The most common mistake new freelancers and consultants make is taking their old salary, dividing by 260 working days, and charging that as a day rate. It leaves them earning far less than employed — because a day rate has to cover a lot that a salary hid.

Why your day rate isn't your salary ÷ working days

As an employee, someone else paid for your holidays, your sick days, your pension, your equipment, your training and the time you spent not directly earning. As a freelancer, your day rate has to cover all of it — and you can only charge for the days you actually bill, which is far fewer than the days you work.

This calculator works the honest way round: start with the income you want, add your annual business costs, and divide by the number of days you'll realistically bill. That gives the rate you need to invoice to hit your target.

Nobody bills 260 days a year. Holiday, admin, chasing work, quiet spells and the odd duvet day mean a busy full-time freelancer often bills 200 days or fewer. Price for the real number, not the fantasy one.

Don't forget the taxman

One crucial thing this rate is not: your take-home. It's what you need to invoice before income tax and National Insurance. As a sole trader you'll pay those on your profits through Self Assessment, so a chunk of every invoice needs setting aside from day one — a separate tax pot is the habit that saves freelancers every January. If you're weighing up a limited company, the maths changes again, and it's worth an hour with an accountant.

Common questions

How many days a year can a freelancer realistically bill?

Fewer than most expect. After holiday, bank holidays, admin, marketing, invoicing and quiet periods, a full-time freelancer often bills around 200 days a year or fewer.
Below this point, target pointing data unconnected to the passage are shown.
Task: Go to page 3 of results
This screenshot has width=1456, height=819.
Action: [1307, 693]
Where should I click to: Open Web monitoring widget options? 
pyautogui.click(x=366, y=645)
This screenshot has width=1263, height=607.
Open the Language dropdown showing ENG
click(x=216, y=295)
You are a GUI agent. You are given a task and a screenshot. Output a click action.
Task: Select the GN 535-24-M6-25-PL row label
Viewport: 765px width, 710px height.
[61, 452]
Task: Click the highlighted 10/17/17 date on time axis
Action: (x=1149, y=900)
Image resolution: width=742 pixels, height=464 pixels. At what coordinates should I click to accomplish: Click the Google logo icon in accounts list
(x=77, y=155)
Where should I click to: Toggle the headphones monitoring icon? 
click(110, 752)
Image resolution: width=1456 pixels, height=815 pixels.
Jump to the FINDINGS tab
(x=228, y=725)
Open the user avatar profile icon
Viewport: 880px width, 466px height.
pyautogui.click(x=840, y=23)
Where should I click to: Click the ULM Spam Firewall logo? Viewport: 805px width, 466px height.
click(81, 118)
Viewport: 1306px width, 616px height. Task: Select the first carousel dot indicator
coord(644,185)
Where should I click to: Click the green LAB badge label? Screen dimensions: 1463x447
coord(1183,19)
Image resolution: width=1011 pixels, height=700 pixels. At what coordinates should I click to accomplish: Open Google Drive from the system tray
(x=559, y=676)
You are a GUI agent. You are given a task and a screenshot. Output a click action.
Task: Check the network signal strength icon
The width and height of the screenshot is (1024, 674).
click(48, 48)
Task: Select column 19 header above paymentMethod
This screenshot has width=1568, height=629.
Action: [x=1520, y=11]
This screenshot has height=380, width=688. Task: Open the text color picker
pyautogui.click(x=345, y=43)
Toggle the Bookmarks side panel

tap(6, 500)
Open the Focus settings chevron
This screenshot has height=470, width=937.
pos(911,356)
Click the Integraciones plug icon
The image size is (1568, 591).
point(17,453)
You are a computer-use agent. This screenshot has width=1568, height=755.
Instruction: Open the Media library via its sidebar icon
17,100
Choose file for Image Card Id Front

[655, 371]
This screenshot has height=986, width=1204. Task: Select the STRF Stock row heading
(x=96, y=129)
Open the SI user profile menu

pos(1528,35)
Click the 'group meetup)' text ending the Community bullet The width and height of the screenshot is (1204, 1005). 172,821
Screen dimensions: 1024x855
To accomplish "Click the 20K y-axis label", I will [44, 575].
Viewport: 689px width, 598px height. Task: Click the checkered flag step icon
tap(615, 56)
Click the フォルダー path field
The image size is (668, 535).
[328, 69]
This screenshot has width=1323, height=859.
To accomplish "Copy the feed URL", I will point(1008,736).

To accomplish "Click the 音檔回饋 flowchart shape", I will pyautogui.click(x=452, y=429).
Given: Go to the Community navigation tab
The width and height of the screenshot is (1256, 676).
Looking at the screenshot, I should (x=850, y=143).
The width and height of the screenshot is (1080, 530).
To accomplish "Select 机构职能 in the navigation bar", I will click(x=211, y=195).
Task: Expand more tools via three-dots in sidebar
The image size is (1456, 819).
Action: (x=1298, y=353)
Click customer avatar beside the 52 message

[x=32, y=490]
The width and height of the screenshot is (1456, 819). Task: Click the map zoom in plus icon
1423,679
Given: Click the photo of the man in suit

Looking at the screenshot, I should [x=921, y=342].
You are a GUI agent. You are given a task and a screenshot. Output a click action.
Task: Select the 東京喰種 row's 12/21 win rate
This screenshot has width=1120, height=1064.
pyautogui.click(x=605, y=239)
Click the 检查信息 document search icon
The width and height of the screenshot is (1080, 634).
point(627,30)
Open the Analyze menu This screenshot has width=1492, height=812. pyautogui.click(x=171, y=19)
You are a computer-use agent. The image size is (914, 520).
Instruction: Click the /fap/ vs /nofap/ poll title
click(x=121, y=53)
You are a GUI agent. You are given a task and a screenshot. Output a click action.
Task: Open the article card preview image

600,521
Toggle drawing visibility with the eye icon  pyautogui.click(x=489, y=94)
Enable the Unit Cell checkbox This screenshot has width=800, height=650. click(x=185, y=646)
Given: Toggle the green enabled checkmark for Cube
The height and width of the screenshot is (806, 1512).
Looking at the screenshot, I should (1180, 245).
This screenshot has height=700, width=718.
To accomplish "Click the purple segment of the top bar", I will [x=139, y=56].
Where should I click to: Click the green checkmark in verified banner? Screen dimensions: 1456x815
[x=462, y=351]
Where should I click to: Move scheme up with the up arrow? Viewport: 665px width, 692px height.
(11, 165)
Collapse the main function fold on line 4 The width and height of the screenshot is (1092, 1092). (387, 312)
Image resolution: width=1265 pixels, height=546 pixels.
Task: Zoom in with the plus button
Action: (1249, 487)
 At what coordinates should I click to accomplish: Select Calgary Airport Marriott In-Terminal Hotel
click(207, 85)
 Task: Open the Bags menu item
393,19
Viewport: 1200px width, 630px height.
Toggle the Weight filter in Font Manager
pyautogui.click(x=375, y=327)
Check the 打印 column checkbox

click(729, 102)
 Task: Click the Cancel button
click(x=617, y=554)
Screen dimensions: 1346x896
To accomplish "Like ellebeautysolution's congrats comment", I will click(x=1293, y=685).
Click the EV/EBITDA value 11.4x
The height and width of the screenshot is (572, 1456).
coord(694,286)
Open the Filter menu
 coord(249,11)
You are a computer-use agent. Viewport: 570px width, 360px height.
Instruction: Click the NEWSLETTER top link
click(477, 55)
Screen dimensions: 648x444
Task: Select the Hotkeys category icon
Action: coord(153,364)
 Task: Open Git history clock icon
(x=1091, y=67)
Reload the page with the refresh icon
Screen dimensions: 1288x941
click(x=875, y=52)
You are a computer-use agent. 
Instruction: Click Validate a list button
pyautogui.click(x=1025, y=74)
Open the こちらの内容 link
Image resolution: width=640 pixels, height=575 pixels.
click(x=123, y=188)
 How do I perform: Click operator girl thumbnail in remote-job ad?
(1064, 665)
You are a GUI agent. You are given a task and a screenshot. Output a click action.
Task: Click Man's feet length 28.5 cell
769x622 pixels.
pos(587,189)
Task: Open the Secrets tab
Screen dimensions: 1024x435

Charging as if you'll bill 250+ is how people end up under-earning.

Is my day rate my take-home pay?

No. Your day rate is what you invoice before tax. You still pay income tax and National Insurance (and, if registered, account for VAT) on top, so set money aside from every invoice. Treat the rate as revenue, not salary.

Should I charge more than the calculator says?

Often, yes. This gives the minimum rate to hit your target at your assumed billable days. If demand is strong, your skills are specialist, or you want a buffer for lean months, price above it — it's much easier to start higher and discount than to raise a rate later.